---------- Exercise data

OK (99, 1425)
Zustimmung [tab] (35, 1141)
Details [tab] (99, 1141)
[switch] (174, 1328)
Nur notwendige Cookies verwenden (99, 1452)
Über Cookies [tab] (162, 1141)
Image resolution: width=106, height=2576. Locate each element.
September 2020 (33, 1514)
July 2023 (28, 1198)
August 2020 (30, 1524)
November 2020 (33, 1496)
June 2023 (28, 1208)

--------------------

Brief: Please copy out the preceding data in full, exactly as written.

Result:
OK (99, 1425)
Zustimmung [tab] (35, 1141)
Details [tab] (99, 1141)
[switch] (174, 1328)
Nur notwendige Cookies verwenden (99, 1452)
Über Cookies [tab] (162, 1141)
Image resolution: width=106, height=2576. Locate each element.
September 2020 (33, 1514)
July 2023 (28, 1198)
August 2020 (30, 1524)
November 2020 (33, 1496)
June 2023 (28, 1208)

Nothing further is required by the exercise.